Sustainability’s very own ‘valley of death’ remains, however, the norm, as the deputy prime minister of Zimbabwe said in a session i moderated today on land use and the environment, “we do seem to often to be paralysed by analysis”, alongside Ian Davis of McKinsey’s comment (they were sitting side by side) that “we are in danger of reducing our ambition by resort to projects of little scale for the sake of action”.

Water, Water, Everywhere…but Not a Drop to Drink…

Muhtar Kent leads a breakfast discussion about the global challenge of water, leveraging a report launched entitled Charting Our Water Future prepared by McKinsey with numerous other folks. “The global needs of Coca Cola is the equivalent of 8 months use across Mexico City”, we are told alongside Coke’s commitment to become a ‘zero water take’ company.

“We cannot stay as we are, we need to look for another approach…there is a way to deal with the growing gap…today withdrawals are growing at 2% a year, there is a gap of 40% by 2030 between demand (7000 billion cubic meters) and supply…productivity improvements will only deal with 20% of the overall gap, and there is a further 20% of the gap that can be closed by increasing supply in historic ways…that leaves a 60% gap where ‘something different’ needs to be done to address.”

McKinsey has applied the ‘cost curve’ methodology to water and brought crystallized data to the discussion at a high level (see Project Catalyst for how this method has been applied to carbon mitigation).

“Looking at India, the analysis suggests that the water gap ‘can be solved’, that the vast majority of the solutions lie in water productivity improvements in agriculture, and that the net costs are about US$6 billion per annum, ‘not a huge cost for a country like India’…”.

“South Africa is facing a gap by 2030 of 3 cubic kilometers (without taking climate change into account, with this factored in, goes up at least a third)…there are many things that can be done…the ‘new way’ is to take the least cost solution and it can be dealt with, at a cost of US$300 million a year, but the ‘new cost’ given that saving arise would offset all these costs at a national, aggregate level…many countries face a crossroads, this least cost solution approach is how we all need to go if it is to be affordable”.

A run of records
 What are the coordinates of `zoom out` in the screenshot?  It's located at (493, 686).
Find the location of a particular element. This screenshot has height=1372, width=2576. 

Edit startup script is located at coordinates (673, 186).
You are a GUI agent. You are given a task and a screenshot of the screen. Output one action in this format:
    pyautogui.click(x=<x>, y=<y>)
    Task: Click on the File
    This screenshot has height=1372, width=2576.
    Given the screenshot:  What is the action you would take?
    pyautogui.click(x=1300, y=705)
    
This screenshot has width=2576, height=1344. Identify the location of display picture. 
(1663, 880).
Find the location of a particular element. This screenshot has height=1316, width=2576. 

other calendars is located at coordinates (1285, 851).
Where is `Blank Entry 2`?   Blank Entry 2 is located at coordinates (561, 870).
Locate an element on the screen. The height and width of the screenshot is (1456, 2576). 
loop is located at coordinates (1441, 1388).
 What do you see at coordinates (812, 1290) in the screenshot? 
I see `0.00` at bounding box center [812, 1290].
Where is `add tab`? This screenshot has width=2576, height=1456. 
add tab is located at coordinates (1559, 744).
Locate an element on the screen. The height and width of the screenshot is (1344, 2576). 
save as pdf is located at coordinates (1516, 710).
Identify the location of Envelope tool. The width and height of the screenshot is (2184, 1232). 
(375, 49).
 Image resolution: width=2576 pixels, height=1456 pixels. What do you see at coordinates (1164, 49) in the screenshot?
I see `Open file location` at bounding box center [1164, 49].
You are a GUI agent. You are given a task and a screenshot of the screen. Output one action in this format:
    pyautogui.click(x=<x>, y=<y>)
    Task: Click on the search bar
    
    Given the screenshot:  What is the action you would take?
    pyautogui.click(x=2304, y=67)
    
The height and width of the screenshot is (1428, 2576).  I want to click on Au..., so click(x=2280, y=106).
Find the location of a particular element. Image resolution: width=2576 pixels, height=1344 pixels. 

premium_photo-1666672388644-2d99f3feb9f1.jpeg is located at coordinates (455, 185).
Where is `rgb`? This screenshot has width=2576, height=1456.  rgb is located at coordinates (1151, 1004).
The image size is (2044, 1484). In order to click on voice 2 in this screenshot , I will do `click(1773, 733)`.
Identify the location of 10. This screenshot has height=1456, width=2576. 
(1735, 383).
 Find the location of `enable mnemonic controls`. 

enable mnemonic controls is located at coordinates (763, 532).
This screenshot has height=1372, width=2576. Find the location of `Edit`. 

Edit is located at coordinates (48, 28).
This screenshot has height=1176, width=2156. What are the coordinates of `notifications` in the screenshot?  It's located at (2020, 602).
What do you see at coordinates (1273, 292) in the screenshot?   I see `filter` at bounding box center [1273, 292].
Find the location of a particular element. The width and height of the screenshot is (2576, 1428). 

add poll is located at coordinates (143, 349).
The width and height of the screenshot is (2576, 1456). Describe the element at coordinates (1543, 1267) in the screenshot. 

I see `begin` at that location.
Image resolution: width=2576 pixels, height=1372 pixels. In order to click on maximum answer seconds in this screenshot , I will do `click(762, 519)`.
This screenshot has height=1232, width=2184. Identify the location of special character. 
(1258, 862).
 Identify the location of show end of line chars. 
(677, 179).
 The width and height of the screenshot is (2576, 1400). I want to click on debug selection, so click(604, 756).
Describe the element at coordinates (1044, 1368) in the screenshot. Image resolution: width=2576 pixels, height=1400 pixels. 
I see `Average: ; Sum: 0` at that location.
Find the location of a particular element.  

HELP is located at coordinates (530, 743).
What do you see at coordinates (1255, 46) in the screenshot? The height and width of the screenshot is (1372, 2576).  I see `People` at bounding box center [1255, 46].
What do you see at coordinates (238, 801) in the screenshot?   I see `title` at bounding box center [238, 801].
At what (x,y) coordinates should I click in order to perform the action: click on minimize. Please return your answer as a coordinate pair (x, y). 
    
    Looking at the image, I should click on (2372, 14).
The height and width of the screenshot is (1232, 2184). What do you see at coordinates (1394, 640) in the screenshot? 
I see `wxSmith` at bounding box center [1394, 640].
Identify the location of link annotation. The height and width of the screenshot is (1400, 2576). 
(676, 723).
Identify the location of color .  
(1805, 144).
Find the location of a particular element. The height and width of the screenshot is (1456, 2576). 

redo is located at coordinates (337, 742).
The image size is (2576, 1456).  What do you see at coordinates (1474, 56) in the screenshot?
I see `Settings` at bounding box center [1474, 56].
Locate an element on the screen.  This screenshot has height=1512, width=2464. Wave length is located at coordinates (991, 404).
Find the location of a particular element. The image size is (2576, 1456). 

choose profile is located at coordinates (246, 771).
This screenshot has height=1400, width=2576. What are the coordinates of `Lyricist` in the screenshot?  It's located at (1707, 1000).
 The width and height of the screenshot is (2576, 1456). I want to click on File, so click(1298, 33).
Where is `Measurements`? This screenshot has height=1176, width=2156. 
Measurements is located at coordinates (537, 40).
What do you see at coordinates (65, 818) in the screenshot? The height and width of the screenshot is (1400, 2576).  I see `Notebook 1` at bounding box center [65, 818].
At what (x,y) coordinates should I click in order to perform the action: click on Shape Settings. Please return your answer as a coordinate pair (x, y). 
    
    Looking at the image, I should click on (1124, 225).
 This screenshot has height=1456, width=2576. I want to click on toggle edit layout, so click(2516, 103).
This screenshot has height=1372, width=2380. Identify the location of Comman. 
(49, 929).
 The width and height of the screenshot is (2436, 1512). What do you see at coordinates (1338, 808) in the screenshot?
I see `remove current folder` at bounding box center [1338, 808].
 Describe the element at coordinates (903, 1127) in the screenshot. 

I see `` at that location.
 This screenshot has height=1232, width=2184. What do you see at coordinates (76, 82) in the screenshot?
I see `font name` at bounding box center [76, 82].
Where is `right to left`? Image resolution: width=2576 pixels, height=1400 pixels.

REQUIREMENTS
1: Echo the text on water and sustainability back in full, with no changes.
2: Turn the records from the line containing "Find the location of a particular element. Image" up to and including the line containing "add poll is" into a Markdown table with the columns Row and Line, skipping blank lines. Include only those lines.

RESPONSE LIST
1:
Sustainability’s very own ‘valley of death’ remains, however, the norm, as the deputy prime minister of Zimbabwe said in a session i moderated today on land use and the environment, “we do seem to often to be paralysed by analysis”, alongside Ian Davis of McKinsey’s comment (they were sitting side by side) that “we are in danger of reducing our ambition by resort to projects of little scale for the sake of action”.

Water, Water, Everywhere…but Not a Drop to Drink…

Muhtar Kent leads a breakfast discussion about the global challenge of water, leveraging a report launched entitled Charting Our Water Future prepared by McKinsey with numerous other folks. “The global needs of Coca Cola is the equivalent of 8 months use across Mexico City”, we are told alongside Coke’s commitment to become a ‘zero water take’ company.

“We cannot stay as we are, we need to look for another approach…there is a way to deal with the growing gap…today withdrawals are growing at 2% a year, there is a gap of 40% by 2030 between demand (7000 billion cubic meters) and supply…productivity improvements will only deal with 20% of the overall gap, and there is a further 20% of the gap that can be closed by increasing supply in historic ways…that leaves a 60% gap where ‘something different’ needs to be done to address.”

McKinsey has applied the ‘cost curve’ methodology to water and brought crystallized data to the discussion at a high level (see Project Catalyst for how this method has been applied to carbon mitigation).

“Looking at India, the analysis suggests that the water gap ‘can be solved’, that the vast majority of the solutions lie in water productivity improvements in agriculture, and that the net costs are about US$6 billion per annum, ‘not a huge cost for a country like India’…”.

“South Africa is facing a gap by 2030 of 3 cubic kilometers (without taking climate change into account, with this factored in, goes up at least a third)…there are many things that can be done…the ‘new way’ is to take the least cost solution and it can be dealt with, at a cost of US$300 million a year, but the ‘new cost’ given that saving arise would offset all these costs at a national, aggregate level…many countries face a crossroads, this least cost solution approach is how we all need to go if it is to be affordable”.

2:
| Row | Line |
|---|---|
| 1 | Find the location of a particular element. Image resolution: width=2576 pixels, height=1344 pixels.  |
| 2 | premium_photo-1666672388644-2d99f3feb9f1.jpeg is located at coordinates (455, 185). |
| 3 | Where is `rgb`? This screenshot has width=2576, height=1456.  rgb is located at coordinates (1151, 1004). |
| 4 | The image size is (2044, 1484). In order to click on voice 2 in this screenshot , I will do `click(1773, 733)`. |
| 5 | Identify the location of 10. This screenshot has height=1456, width=2576.  |
| 6 | (1735, 383). |
| 7 |  Find the location of `enable mnemonic controls`.  |
| 8 | enable mnemonic controls is located at coordinates (763, 532). |
| 9 | This screenshot has height=1372, width=2576. Find the location of `Edit`.  |
| 10 | Edit is located at coordinates (48, 28). |
| 11 | This screenshot has height=1176, width=2156. What are the coordinates of `notifications` in the screenshot?  It's located at (2020, 602). |
| 12 | What do you see at coordinates (1273, 292) in the screenshot?   I see `filter` at bounding box center [1273, 292]. |
| 13 | Find the location of a particular element. The width and height of the screenshot is (2576, 1428).  |
| 14 | add poll is located at coordinates (143, 349). |